LONDON (Reuters) – Investors are bearish on stocks, especially riskier assets, and expect a slower economic recovery as the risk of a second wave of infections from the novel coronavirus persists, a BofA fund manager survey showed.
World stocks have bounced back by a whopping 31% in less than two months from a March selloff, recovering more than half their losses, as investors bet that economic activity would rebound rapidly once lockdowns were eased.
But evidence of fresh coronavirus infections in some countries has dampened those hopes. BofA’s survey showed that a pandemic “second wave” was seen as the biggest risk to markets for the second straight month.
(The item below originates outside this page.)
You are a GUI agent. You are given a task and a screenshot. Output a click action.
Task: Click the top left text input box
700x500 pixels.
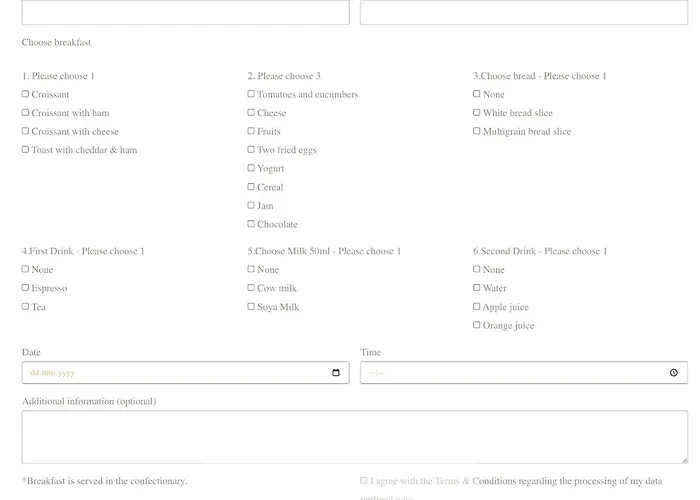185,12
As economic forecasts continue to deteriorate, May’s poll showed 75% of respondents believe the recovery will be U or W-shaped. Only 10% of the 194 respondents in the survey were expecting a V-shaped recovery.
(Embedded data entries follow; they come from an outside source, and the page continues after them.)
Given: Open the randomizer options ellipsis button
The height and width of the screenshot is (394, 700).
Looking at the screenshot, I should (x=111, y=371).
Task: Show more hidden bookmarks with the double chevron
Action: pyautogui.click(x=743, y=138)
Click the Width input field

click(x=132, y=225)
A V-shaped recovery is when a plunge in growth is followed by an equally sharp recovery; U-shaped is when recovery takes more than a couple of quarters; and W-shaped refers to a double-dip in growth.
Investor pessimism was further evident in cash levels elevated at 5.7%, well above 4% in February and slightly below April.
Other findings from the survey included that long U.S. tech and growth stocks were the “most crowded” trade for May, and that hedge funds were increasing their exposure to equities by 15 percentage points to net 34% — the largest increase since June 2018.
BofA’s “Bull & Bear Indicator”, a sentiment index, remained pinned at 0.0 since March, generating a contrarian “buy signal” for risk assets, the U.S. bank said.
On the bright side, risk of a “systemic credit event” – corporate credit defaults — collapsed to 8% from 30%.